Abstract Background Large language models (LLMs) like ChatGPT showed great potential in aiding medical research.A heavy workload in filtering records is needed during Mains Block Insulator the research process of evidence-based medicine, especially meta-analysis.However, few studies tried to use LLMs to help screen records in meta-analysis.
Objective In this research, we aimed to explore the possibility of incorporating multiple LLMs to facilitate the screening step based on the title and abstract of records during meta-analysis.Methods Various LLMs were evaluated, which includes GPT-3.5, GPT-4, Deepseek-R1-Distill, Qwen-2.

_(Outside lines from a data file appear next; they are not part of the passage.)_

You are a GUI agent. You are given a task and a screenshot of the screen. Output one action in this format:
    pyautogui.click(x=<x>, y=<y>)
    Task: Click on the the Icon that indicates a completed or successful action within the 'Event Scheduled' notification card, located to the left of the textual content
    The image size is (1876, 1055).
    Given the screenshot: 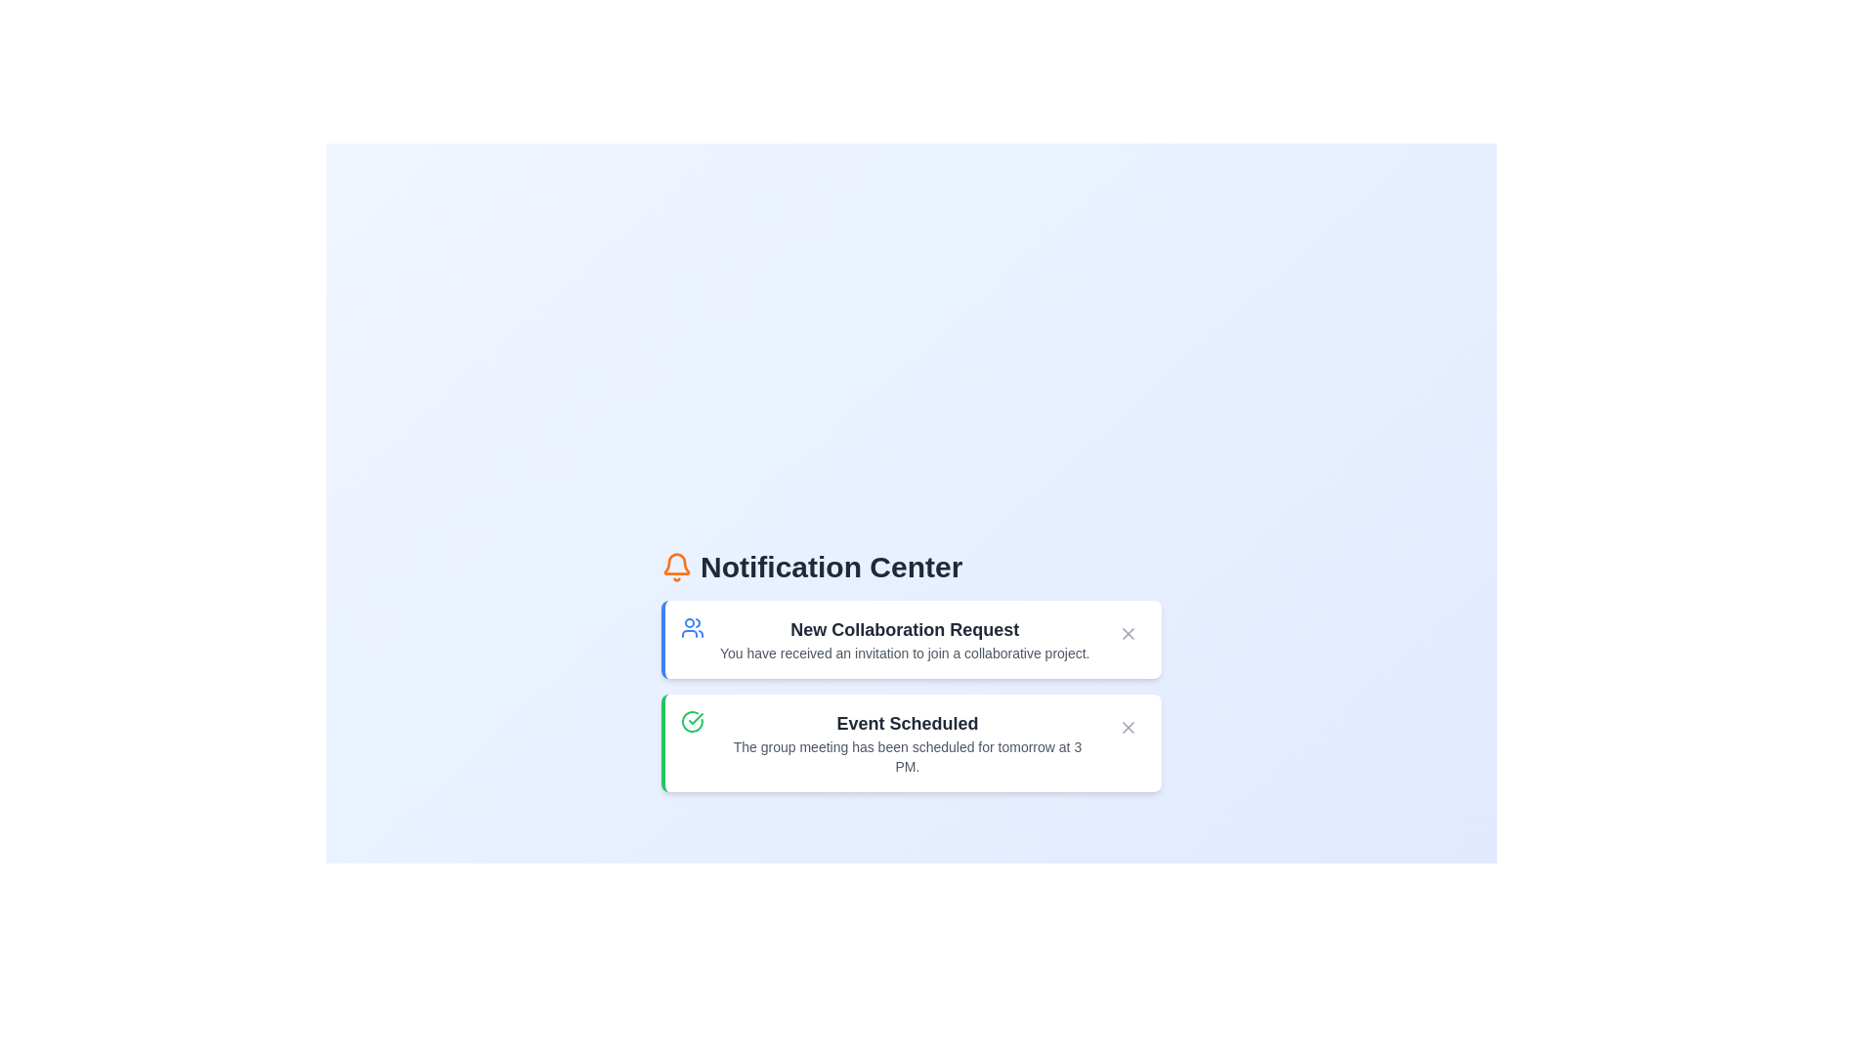 What is the action you would take?
    pyautogui.click(x=693, y=722)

5, Phi-4, Llama-3.1, Gemma-2 and Claude-2.To assess our strategy, we selected three meta-analyses from the literature, together with a glioma meta-analysis embedded in the study, as additional validation.
For the automatic selection of records from curated meta-analyses, a four-step strategy called LARS-GPT was developed, consisting of (1) criteria selection and single-prompt (prompt with one criterion) creation, (2) best combination identification, (3) combined-prompt (prompt with one or more criteria) creation, and (4) request sending and answer summary.Recall, workload reduction, precision, and F1 score were calculated to assess the performance of LARS-GPT.Results A variable performance was found between different single-prompts, with a mean recall of 0.
800.Based on these single-prompts, we were able to find combinations with better performance than the Snack Bowl pre-set threshold.Finally, with a best combination of criteria identified, LARS-GPT showed a 40.
1% workload reduction on average with a recall greater than 0.9.Conclusions We show here the groundbreaking finding that automatic selection of literature for meta-analysis is possible with LLMs.
We provide it here as a pipeline, LARS-GPT, which showed a great workload reduction while maintaining a pre-set recall.